## WHAT TO DO
Arrange every line of the data below into a JSON array of strings, one entry per line, and skip any blank lines.

[START OF DATASET ROWS]

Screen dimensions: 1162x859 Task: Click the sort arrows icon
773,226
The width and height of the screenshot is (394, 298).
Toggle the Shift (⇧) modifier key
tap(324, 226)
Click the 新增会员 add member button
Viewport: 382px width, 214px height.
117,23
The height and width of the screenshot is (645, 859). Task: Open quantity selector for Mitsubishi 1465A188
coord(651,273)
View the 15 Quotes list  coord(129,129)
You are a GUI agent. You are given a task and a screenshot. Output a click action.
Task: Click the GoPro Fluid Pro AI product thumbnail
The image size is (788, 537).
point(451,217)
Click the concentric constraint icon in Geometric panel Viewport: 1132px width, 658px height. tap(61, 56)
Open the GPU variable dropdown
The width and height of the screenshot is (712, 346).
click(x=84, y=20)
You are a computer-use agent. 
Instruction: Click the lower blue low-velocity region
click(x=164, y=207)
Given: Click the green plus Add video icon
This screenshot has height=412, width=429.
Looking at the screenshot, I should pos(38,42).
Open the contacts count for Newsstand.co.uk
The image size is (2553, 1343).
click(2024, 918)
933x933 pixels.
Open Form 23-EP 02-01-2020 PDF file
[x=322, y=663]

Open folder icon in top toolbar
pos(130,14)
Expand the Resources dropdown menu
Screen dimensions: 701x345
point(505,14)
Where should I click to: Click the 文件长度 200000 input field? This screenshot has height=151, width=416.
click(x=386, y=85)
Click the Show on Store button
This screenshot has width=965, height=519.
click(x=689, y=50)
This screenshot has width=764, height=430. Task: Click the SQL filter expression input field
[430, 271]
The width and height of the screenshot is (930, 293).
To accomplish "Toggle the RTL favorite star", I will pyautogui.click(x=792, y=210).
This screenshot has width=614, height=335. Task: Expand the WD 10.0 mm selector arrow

[END OF DATASET ROWS]

## THE COMPLETED TASK
[
  "Screen dimensions: 1162x859 Task: Click the sort arrows icon",
  "773,226",
  "The width and height of the screenshot is (394, 298).",
  "Toggle the Shift (⇧) modifier key",
  "tap(324, 226)",
  "Click the 新增会员 add member button",
  "Viewport: 382px width, 214px height.",
  "117,23",
  "The height and width of the screenshot is (645, 859). Task: Open quantity selector for Mitsubishi 1465A188",
  "coord(651,273)",
  "View the 15 Quotes list  coord(129,129)",
  "You are a GUI agent. You are given a task and a screenshot. Output a click action.",
  "Task: Click the GoPro Fluid Pro AI product thumbnail",
  "The image size is (788, 537).",
  "point(451,217)",
  "Click the concentric constraint icon in Geometric panel Viewport: 1132px width, 658px height. tap(61, 56)",
  "Open the GPU variable dropdown",
  "The width and height of the screenshot is (712, 346).",
  "click(x=84, y=20)",
  "You are a computer-use agent. ",
  "Instruction: Click the lower blue low-velocity region",
  "click(x=164, y=207)",
  "Given: Click the green plus Add video icon",
  "This screenshot has height=412, width=429.",
  "Looking at the screenshot, I should pos(38,42).",
  "Open the contacts count for Newsstand.co.uk",
  "The image size is (2553, 1343).",
  "click(2024, 918)",
  "933x933 pixels.",
  "Open Form 23-EP 02-01-2020 PDF file",
  "[x=322, y=663]",
  "Open folder icon in top toolbar",
  "pos(130,14)",
  "Expand the Resources dropdown menu",
  "Screen dimensions: 701x345",
  "point(505,14)",
  "Where should I click to: Click the 文件长度 200000 input field? This screenshot has height=151, width=416.",
  "click(x=386, y=85)",
  "Click the Show on Store button",
  "This screenshot has width=965, height=519.",
  "click(x=689, y=50)",
  "This screenshot has width=764, height=430. Task: Click the SQL filter expression input field",
  "[430, 271]",
  "The width and height of the screenshot is (930, 293).",
  "To accomplish \"Toggle the RTL favorite star\", I will pyautogui.click(x=792, y=210).",
  "This screenshot has width=614, height=335. Task: Expand the WD 10.0 mm selector arrow"
]